Overall, everything works fine. I´ve got about 8k users which most of them use POP3 but there is a large portion of users that user IMAP and Webmail.
Users are able to send and receive email authenticating agaisnt a Win2k3 Active Directory + secured connections with SSL.
Besides some other problems (that I posted in this forum), there is a problem that dovecot hangs at times. It may be a coincidence, but it happens everyday at about 9:00/9:30am, 11:20am, 1:50pm and 2:30pm (as far as I have monitored/been told), which are the hours that users come to work and return from lunch break.
When dovecot hangs, i restart its service and all is good again. I used to think that my AD was being overwelmed with authentication (regular windows login and dovecot), but I installed a new AD server on Win2k3 Enterprise Edition 64bits on a new and powerfull hardware and the problem persists.
My mail server is installed on an identical hardware with RHEL 5.4 64bits. Dovecot 1.0.7, Postfix 2.3.3.
Since you are using Active Directory, please use Kerberos authentication instead of LDAP authentication. There are a lot of problem with LDAP authentication and this is one of them.
normal dovecot hang is becoz of time sync to different source, configure your ntpd to sync with AD server should help. i experience dovecot hang when ntpd sync to external source resulted more than 5 second time change, dovecot will stop by itself.
Well, I didn't have a time syncronization problem, but thanks for the advise.
I changed my structure to a new server, and so far so good. Still no problems with dovecot hanging.
I made some interesting chages:
Dovecot now uses passdb pam instead of passdb ldap;
System doesn't use samba, nor winbind nor changes in nsswitch;
Dovecot no longer hangs (considering that this is end-of-the-year period, and people here usually don't check their emails and stuff, lots of people in vacation, so the load is a lot lower).
For a week I had a perfect server with no flaws or slow processing.
Yesterday (monday, first working day of the year) I had problems with dovecot hanging again, but this time only in the morning.
The problem seems strange and it looks like dovecot has been having problems with IMAPs and not with POP3s. Well, I'm not really sure about what I just said… Anyways, does dovecot have a limitation of concurrent users or something like that?
What would cause it to hang for about 10 minutes? A user with a "broken" /home directory in file system logging in, perhaps?
Since you are now using Kerberos, we can cross it out. If you are sure it's not due to time synchronization as pointed out by Terry, we can also cross it out. How about the log file, does it contain anything suspicious?

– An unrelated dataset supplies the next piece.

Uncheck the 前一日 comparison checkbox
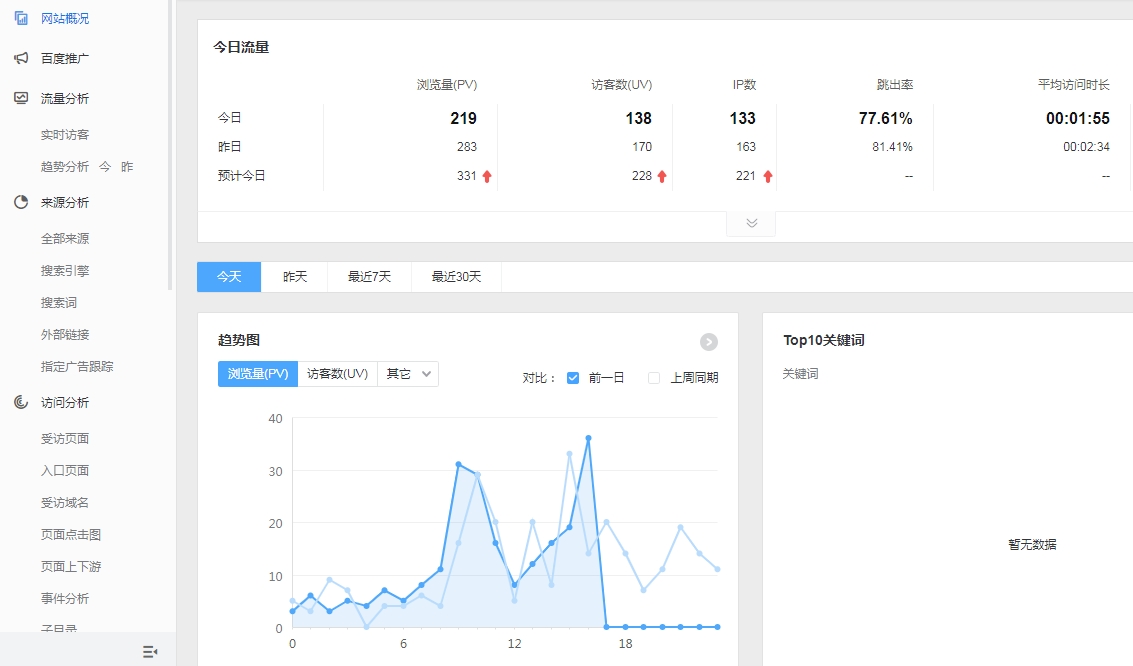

Not really… I keep checking the log, but there are A LOT of entries. But as far as I looked, nothing so unusual.
I discovered something when the problem happened again this afternoon. Dovecot doesn't hang completely. I mean, Outlook (and Thunderbird) users still can connect, but webmail is slow…. super slow! Eventually, if I wait longer Outlook won't connect anymore. So there is this period where the clients work but are slow. After that, dovecot hangs.
In maillog I keep getting this at times (both rip=127.0.0.1 and rip=network-ip-address)
Otherwise, the log file seams to be OK. I haven't seen anything unusual right before the hanging so far. I'll be taking closer looks. Which log analyser could I use to make it easier?
It is not about the number of file descriptor. And yes you should change something in Dovecot, try setting the login_process_size to 64. See http://wiki.dovecot.org/LoginProcess for more details.
My login_process_size is already set to 64, but login_max_processes_count was at 128.
Then I issued the following command every second:
ps -ef | grep imap-login | grep dovecot | wc -l
The results were in between 149 and 152.
and my webmail already was starting to get slow at this time (2:24pm) and dovecot is about to hang.
I changed login_max_processes_count to 256 and restarted dovecot. Ten minutes after, my processes are increasing slowly. All is fine (as usual after I restart dovecot).
Hope this fixes the problem. The next "hanging" would be on monday at about 9:40am.